▸ **WORK REQUIRED**: Continue the methods passage on preprint abstracts, altmetrics and citation counts from its last sentence.

EXTRACT TO READ section start

Employing the output of (2), which consisted in a series of highlighted changes for each abstract pair, 4 coauthors independently annotated each abstract, based on a predefined set of labels and guidelines (Table 1, S2 Method). Each annotation contained information about the section of the abstract, the type of change that had occurred, and the degree to which this change impacted the overall message of the abstract. Changes (such as formatting, stylistic edits, or text rearrangements) without meaningful impact on the conclusions were not annotated. For convenience, we used Microsoft Word’s merge documents feature to aggregate annotations into a single document. We then manually categorised each abstract based on its highest degree of annotation: “no change” containing no annotations, “strengthening/softening, minor” containing only 1, 1−, or 1+, or “major conclusions change” containing either a 2 or a 3, since only a single abstract contained a 3. See S2 and S3 Tables for a list of representative annotations for each type and all annotations that resulted in major conclusions change. The final set of annotations was produced by one of the authors (MP), who assigned each final label by taking into account the majority position across annotators, their related comments, and consistency with the guidelines.
Altmetrics, citation, and comment data
Counts of altmetric indicators (mentions in tweets) were retrieved via Altmetric (https://www.altmetric.com), a service that monitors and aggregates mentions to scientific articles on various online platforms. Altmetric provide a free API (https://api.altmetric.com) against which we queried each preprint DOI in our analysis set. Importantly, Altmetric only contains records where an article has been mentioned in at least 1 of the sources tracked; thus, if our query returned an invalid response, we recorded counts for all indicators as 0. Coverage of each indicator (i.e., the proportion of preprints receiving at least a single mention in a particular source) for preprints were 99.1%, 9.6%, and 3.5% for mentions in tweets, blogs, and news articles, respectively. The high coverage on Twitter is likely driven, at least in part, by automated tweeting of preprints by the official bioRxiv and medRxiv Twitter accounts. For COVID-19 preprints, coverage was found to be 100.0%, 16.6%, and 26.9% for mentions in tweets, blogs, and news articles, respectively.
Citations counts for each preprint were retrieved from the scholarly indexing database Dimensions (https://dimensions.ai). An advantage of using Dimensions in comparison to more traditional citation databases (e.g., Scopus and Web of Science) is that Dimensions also includes preprints from several sources within their database (including from bioRxiv and medRxiv), as well as their respective citation counts. When a preprint was not found, we recorded its citation counts as 0. Of all preprints, 3,707 (14.3%) recorded at least a single citation in Dimensions. For COVID-19 preprints, 774 preprints (30.6%) recorded at least a single citation.

EXTRACT TO READ section end
DATASET EXCERPTS section start

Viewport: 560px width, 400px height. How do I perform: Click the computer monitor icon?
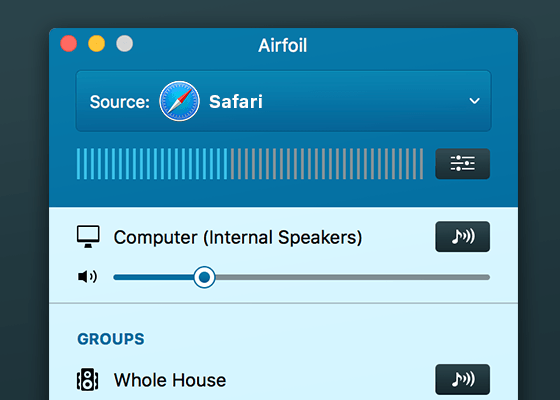click(x=88, y=236)
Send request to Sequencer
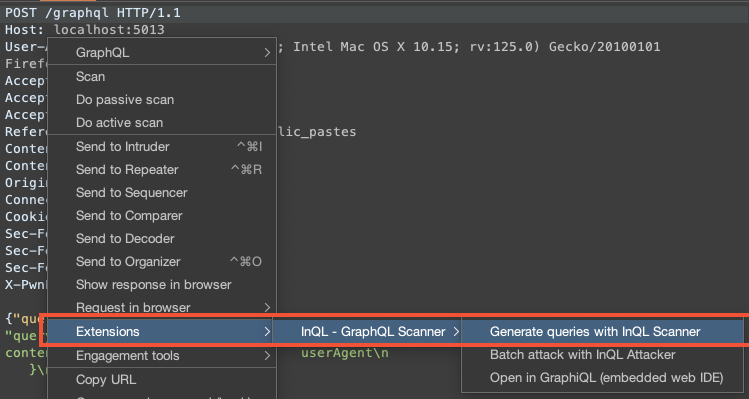Image resolution: width=749 pixels, height=399 pixels. point(162,193)

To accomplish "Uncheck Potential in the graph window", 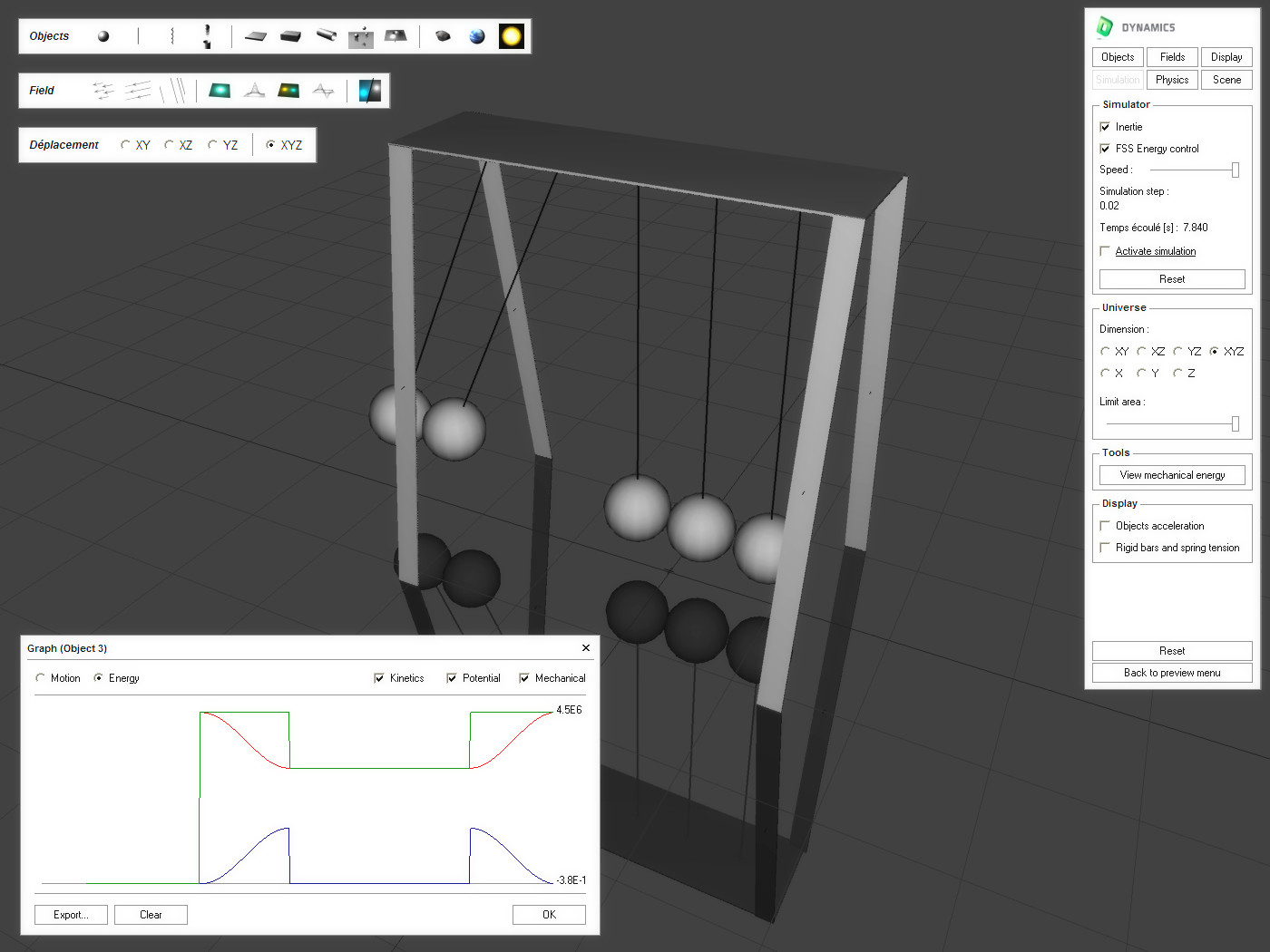I will click(451, 677).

DATASET EXCERPTS section end

▸ **EXPECTED OUTPUT**:
bioRxiv and medRxiv html pages feature a Disqus (https://disqus.com) comment platform to allow readers to post text comments. Comment counts for each bioRxiv and medRxiv preprint were retrieved via the Disqus API service (https://disqus.com/api/docs/). Where multiple preprint versions existed, comments were aggregated over all versions. As with preprint perceptions among public audiences on Twitter, we then examined perceptions among academic audiences by examining comment sentiment. Text content of comments for COVID-19 preprints were provided directly by the bioRxiv development team. Sentiment polarity scores were calculated for each comment on the top 10 most-commented preprints using the lexicon and protocol previously described for the analysis of tweet sentiment.
Statistical analyses
Categorical traits of preprints or annotations (e.g., COVID-19 or non-COVID-19; type of change) were compared by calculating contingency tables and using chi-squared tests or Fisher exact tests using Monte Carlo simulation in cases where any expected values were <5. Quantitative preprint traits (e.g., change ratios and citation counts) were correlated with other quantitative traits using Spearman rank tests, homogeneity of variance tested for using Fligner–Killeen tests, and differences tested for using Mann–Whitney tests or Kruskal–Wallis for 2-group and more than 2-group comparisons, respectively. All univariate tests were interpreted using a significance level of 0.05, except for pairwise post hoc group comparisons, which were tested using Dunn test adjusting significance levels for multiple testing using Bonferroni correction. Benchmarked statistical power calculations suggested our sample size of n = 184 to detect medium effects with power >0.98 (S1 Appendix).
For multivariate analyses of usage metrics (tweets, citations, and comment counts) and number of authors added, we constructed generalised linear regression models with a log link and negative binomially distributed errors using the function glm.nb() in R package “MASS,” v7.3–53 [40]. Negative binomial regressions included automated change ratios of each abstract, manually categorised degree of change to abstracts and figures, COVID-19 status, and delay between preprint posting and publication, adjusting for total time in days each preprint had been online by end of sampling (April 30, 2020). Covariate significance was determined using likelihood ratio tests (LRTs) comparing saturated models with/without covariates. Multicollinearity between covariates was inspected using generalised variance inflation factors (VIFs) calculated using function vif() in R package “car,” v3.0–10 [41], ensuring no values were >10. Moreover, 95% confidence intervals (CIs) around resulting rate ratios were calculated using profile likelihoods.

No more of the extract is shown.